There are four hops varieties that are considered noble . . . but what makes them noble? Basically it simply implies that they were the hop varieties that are old-school. They were the ones monks and brewers from continental Europe were using during the Middle Ages to flavor and preserve their fermented brews. There are four varieties from Germany (and now the Czech Republic) that are known as the noble hops: Hallertau, Saaz, Spalt, and Tettnang. They are named after the region where they were grown, the lone exception being Saaz, whose region is now known as Žatec, which is the Czech name for the area formerly known as Saaz. These fours varietals share many traits in common such as low alpha acid content and a strong aroma profile. They, or at least their slightly modified descendants, are still popular these days, especially among brewers of traditional continental-style lagers and ales.
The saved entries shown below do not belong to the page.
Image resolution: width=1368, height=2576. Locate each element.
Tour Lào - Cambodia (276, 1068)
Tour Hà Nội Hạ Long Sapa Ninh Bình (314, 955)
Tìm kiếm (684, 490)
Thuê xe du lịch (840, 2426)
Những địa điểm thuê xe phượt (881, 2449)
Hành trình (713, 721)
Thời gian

Found in Bavaria in the southeast part of Germany, Hallertau is located just north of the city of Munich. It has a long tradition of growing hops and Hallertau hops date back too far to even find their genetic origin. Hallertauer Mittelfrueh is the classic Hallertau hop varietal but unfortunately due to its susceptibility to disease it was nearly wiped out. According to the Oxford Companion of Beer, its acreage was reduced to just 1.5% of total hop acreage of Hallertau by 1990. But due to the surge in craft beer and their need for quality aromatic hops along with improved farming techniques, Hallertau Mittelfrueh has roared back. It, along with its descendent Hallertau Tradition, continue to be the backbone of many Bavarian-style ales and lagers. Its complex aromatics of earth, spice, and citrusy nectar means that it will often be added near the end of the boil or after the boil by brewers.
Traveling northeast from Hallertau, you will cross the border into the Czech Republic, where just west of Prague and north of Pilsen you’ll find the well-known hop region known as Žatec (Saaz is the German name), home of Saaz hops. Just like with Hallertau hops, Saaz hops are too old for geneticists to dissect its origins. Because this region was once part of the German empire, Saaz are often still considered a German noble hop. Saaz hop aroma has come to define the aromatic profile of Bohemian-style Pilsners, with its decidedly spicy and earthy oil components. Also having suffered from disease problems, new disease-free clones have been produced, which have helped boost yields of this hop.
The region just to the northwest of Hallertau is the slightly lesser-known hop region of Spalt. According to the Oxford Companion of Beer, this region has been growing hops since at least the 14th century and was the first region to receive the German “seal of hop quality.” Spalt hops display a mildly spicy note and are often associated with the hop profile of traditional Düsseldorf altbiers. Spalt hops are considered to be in the Saaz family genetically.
Travel southwest from Spalt, out of Bavaria and into the neighboring German region of Baden-Württemberg of southwestern Germany to find the last noble hop region of Tettnang. Hops have been cultivated here since about the mid-1800s according to the Oxford Companion of Beer. The namesake hop varietal takes the name Tettnanger and is often considered a very close match to Saaz hops in its profile, although it can take on a slightly more fruity or citrus quality, depending on the growing and harvest conditions. Just like Spalt, it is from the Saaz family and weissbiers can often be found with a Tettnanger hop profile in them.